Zich e Lyla foram trancados dentro de uma mansão isolada. Não era um lugar enorme e chique como a Dwayne, porém era bela. Cada um estava trancado em quartos separados cheios de móveis, sendo a única inconveniência o tédio. Todavia, o interrogatório ocasional era bastante irritante.
— Então, tenho certeza de que há uma razão para vocês dois terem ido lá! — gritou com Zich um grande homem.
Ele tinha uma cicatriz na diagonal de seus largos ombros até o queixo e as bochechas. Seu cabelo era áspero como o de um javali e suas sobrancelhas grossas lembravam lagartas de pinheiro. Ficou claro que a principal tática do interrogador era extrair informações esmagando o espírito do alvo com sua aparência assustadora; esse método, que teria funcionado com a maioria das pessoas, não funcionou com Zich.
— O padrão, né? Rolezinho, tal.
Com as costas apoiadas na cadeira e cruzando os braços e as pernas, Zich repetiu a mesma resposta que vinha dizendo. As sobrancelhas do homem se contraíram.
— Você acha que eu tô brincando?
— Você acha que eu tô brincando? Que inesperado. Estou cooperando da melhor maneira possível.
— Como pôde de repente dar um passeio em uma área deserta fora da cidade? Você acha que isso faz algum sentido?
— Quão cabeça-dura você pode ser? As pessoas têm personalidades diferentes. Existem aqueles com personalidades extrovertidas e também pessoas com personalidades introvertidas. Assim como há pessoas que gostam do estilo de vida sofisticado das cidades, outras gostam do estilo de vida simples e humilde do campo.
— Então, você está dizendo que gostam de passear em uma floresta deserta?
— Não, deu vontade e nós foi. Serião, pô.
O homem bateu com o punho na mesa, a balançando e deixando uma marca. Zich fez uma careta.
— Tá com o ouvido onde? Por favor, diga quando for bater na mesa da próxima vez. Quero tampar meus ouvidos de antemão.
— Você está transbordando de confiança, não está?
— Imagina. Sem ela, o que eu seria? O que seríamos? Filosofia!
— Ei, arrombado. — Puxou Zich pelo colarinho. — Ouça minhas palavras com atenção.
O cheiro do hálito do homem inundou seu rosto, então Zich tapou seu nariz. Isso fez a expressão do interrogador ficar ainda mais sombria. No entanto, não houve mais violência, e o homem simplesmente rosnou enquanto cuspia:
— Acorde para a realidade se está agindo assim por causa de Dwayne. Ninguém está do seu lado agora.
— Quem fode é os outros e quem se fode é a gente? Desgraça, esse povo da torre não vale o pão que come.

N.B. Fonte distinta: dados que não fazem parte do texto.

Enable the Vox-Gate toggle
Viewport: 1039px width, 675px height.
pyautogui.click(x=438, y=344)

— Quem vai acreditar em você? Seu oponente é uma das principais famílias da torre mágica. E seus olhos estão virados de cabeça para baixo agora por causa do que fez com o herdeiro deles. Comparado a isso, vocês são apenas andarilhos. Parece que têm algumas habilidades, mas é isso.

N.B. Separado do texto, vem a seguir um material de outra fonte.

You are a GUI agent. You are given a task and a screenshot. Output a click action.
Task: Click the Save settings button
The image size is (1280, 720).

— Então, eles vão nos transformar em peões de sacrifício?
O homem sorriu.
— Não importa quem começou essa luta. Mesmo que o jovem mestre da família Jaewick tenha os emboscado como afirmam, é certo que serão punidos. Quer dizer, vocês torturaram o herdeiro deles. Se não tivessem feito isso, a situação poderia ter sido um pouco melhor.
— As outras pessoas na torre mágica pensam o mesmo?

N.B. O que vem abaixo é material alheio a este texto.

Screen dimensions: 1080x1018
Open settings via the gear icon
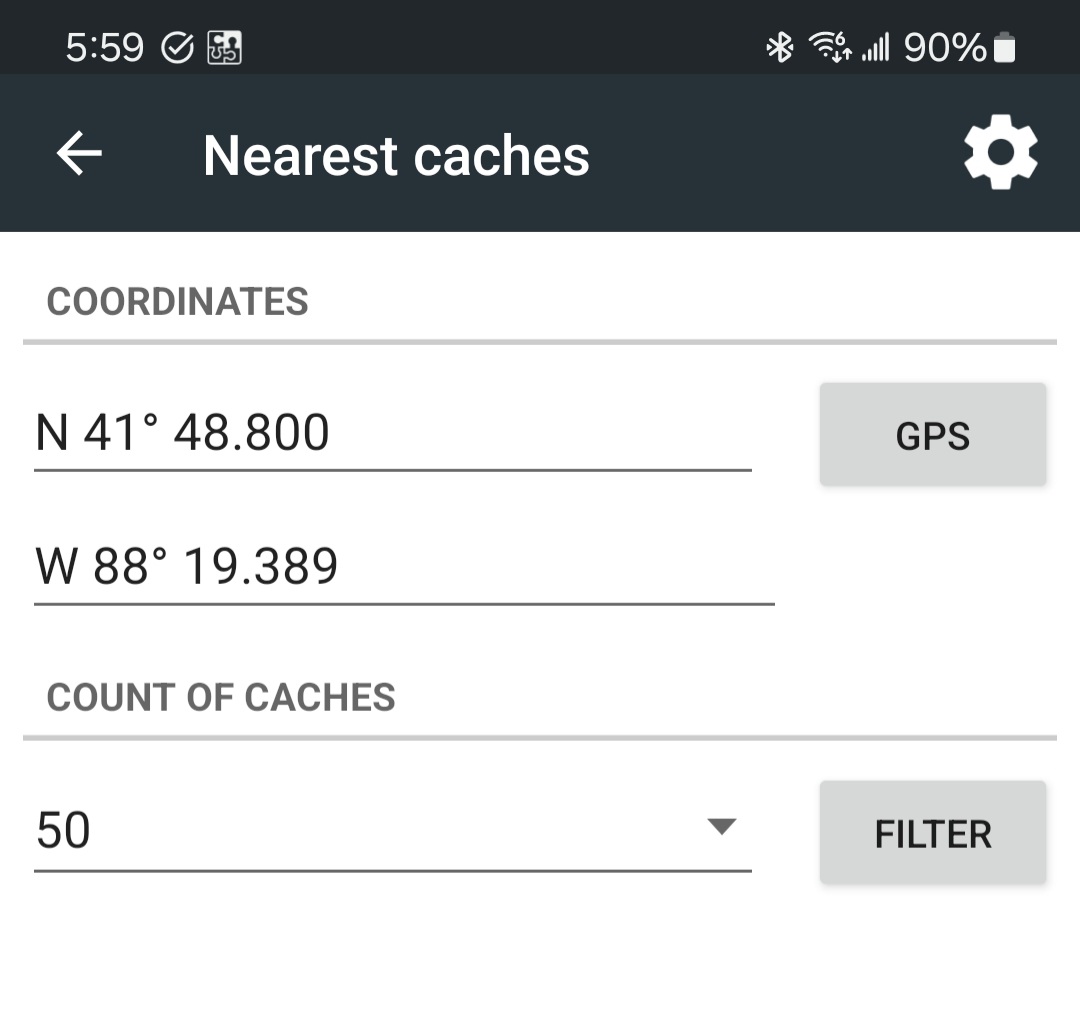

— Eu não tenho certeza. Alguns podem considerar vocês uma pedra no sapato dos Jaewicks e alguns podem simpatizar. Porém, o que quero dizer é que ninguém estaria disposto a enfrenta-los por andarilhos como vocês.
— Ué? E tu tá fazendo o quê agora? Quer me torture ou manipule minhas palavras, não pode simplesmente me colocar no corredor da morte?
O rosto do homem se distorceu um pouco. Ele claramente tinha a aparência de uma pessoa frustrada porque as coisas não estavam indo do seu jeito. Zich sorriu.
— Ah, parece que a dona Elena está fazendo um grande esforço para sua professora e amiga.
— Mesmo que isso seja verdade, nada vai mudar. É só uma questão de tempo. Vocês não podem ficar sob a proteção deles para sempre. Além disso, o único que pode proteger vocês é apenas Orland Dwayne. A torre permanece neutra, mas não vai durar muito.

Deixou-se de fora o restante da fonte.